Health Insurance Basics

By: Kevin Powell

Health insurance is a necessity for all individuals. This is because even a minor illness can quickly become a life threatening condition that you can cost thousands of dollars to treat. Many illnesses have been financially devastating to many people and families and having adequate health care can assist you in covering those medical expenses as well as helps to ensure that you can afford preventative medicine as well.

It is important to understand how health insurance coverage works before you purchase a plan. The health insurance plan that you choose must meet your needs as an individual or family. There are several different types of health coverage available and having an understanding of health plans can help you choose the right one.

Health care plans will typically pay for most, and possibly all, of the cost of treatment for illnesses and injuries. These are usually classified as "managed care" or "fee for service."

Most people are familiar with "fee for service" plans and they are often referred to as "indemnity plans." These are plans that are sold by traditional insurance companies and you can go to any doctor you want and you don't require a referral if you need a specialist.
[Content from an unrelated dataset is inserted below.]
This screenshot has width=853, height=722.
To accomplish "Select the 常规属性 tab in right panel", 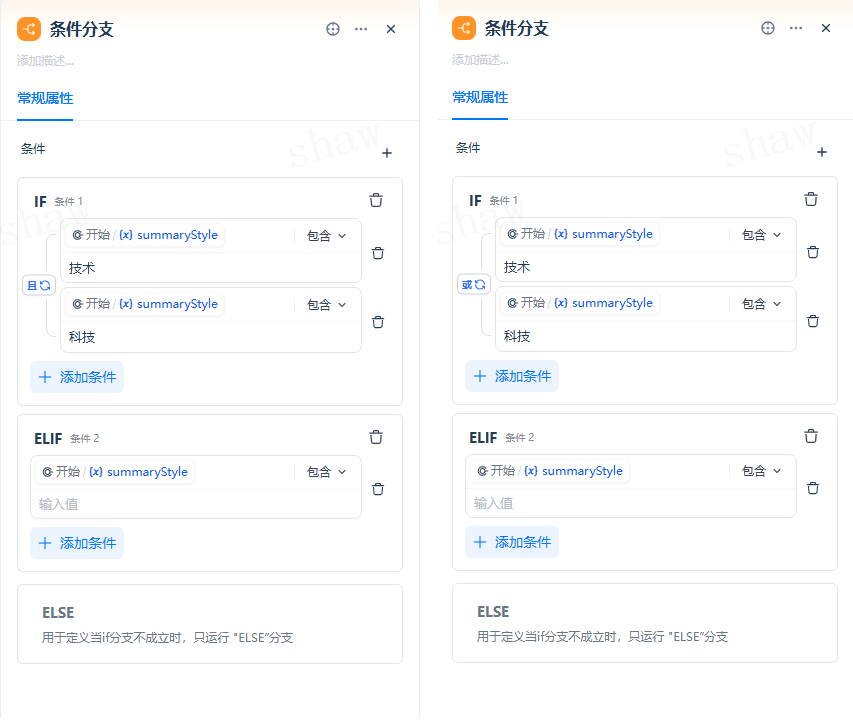I will [480, 100].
A fee-for-service plan will often pay for most of the costs of treatment for medical conditions that are covered in the policy. In most cases, your healthcare provider will bill the insurance company directly for the cost of your care, but in some instances you may have to pay the bill and then file a claim for reimbursement with the insurance company. With a fee-for-service plan, you will be required to pay a premium, deductible and coinsurance.
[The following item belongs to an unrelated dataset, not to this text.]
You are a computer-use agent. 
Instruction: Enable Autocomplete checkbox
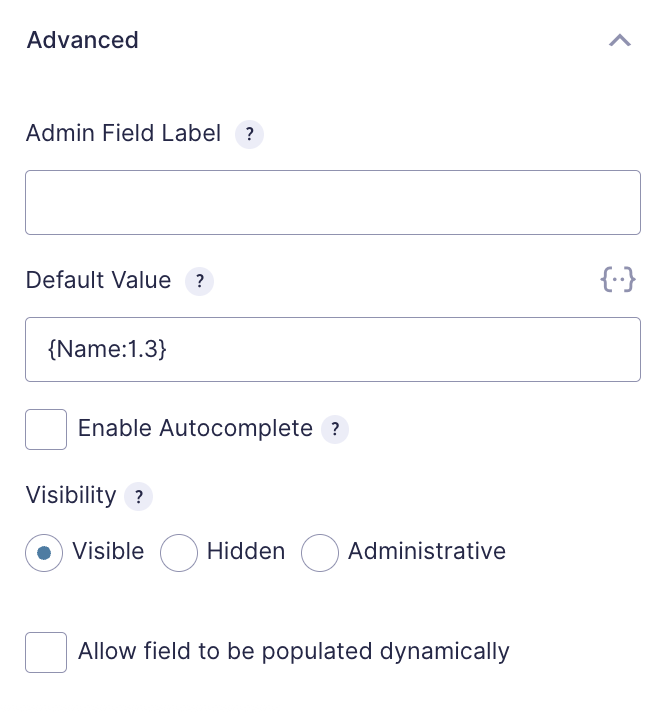coord(46,429)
Co-insurance is the portion you have to pay once you have met your deductible and the plan begins to pay benefits. Generally, your plan will pay 80% after the deductible has been met, but you are then required to pay the leftover 20%. The amount that the insurance company pays depends widely on the state you live in. As with a deductible, the higher you pay in co-insurance, the lower your premiums.
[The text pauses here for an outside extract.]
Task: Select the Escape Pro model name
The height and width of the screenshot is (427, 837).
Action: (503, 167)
Managed care plans use "networks." This means that you have to choose from a specific list of doctors, clinics, hospitals and health care providers. These providers are contracted with your plan to provide services to members of the plan. Some managed care plans will require that use only providers in the plan for your routine care. Others will pay for care from any provider, but offer you more financial incentives for sticking with those in the network.

Managed care plans are usually a more affordable option. Managed care networks provide healthcare professionals with "built-in" clientele, thus allowing them to lower their rates. These plans also emphasize preventative care to keep medical conditions at bay. In general, the trade-off for these programs is that you may not be able to use your doctor of choice, but you will receive increased affordability.

There are three types of managed care plans including:

• Preferred Provider Organization Plans - These allow you to go to any provider you wish, but you will save if you use providers that are in the network. You do not have to select a primary care physician for a PPO plan.

• Health Maintenance Organizations - These require you to only receive care from providers within the network. There are exceptions should a medical emergency occur. With a HMO, you will have to choose from a "primary care physician" list. Your physician will oversee your medical care and provide you with referrals to specialists and other providers you may need.

• HMOs with a POS (Point-of-Service) - If this will allow you to use a healthcare provider outside of the network, without first having to receive a referral. However, you will pay more for using those providers. A POS plan may also exclude the option for out-of-network care in certain medical situations.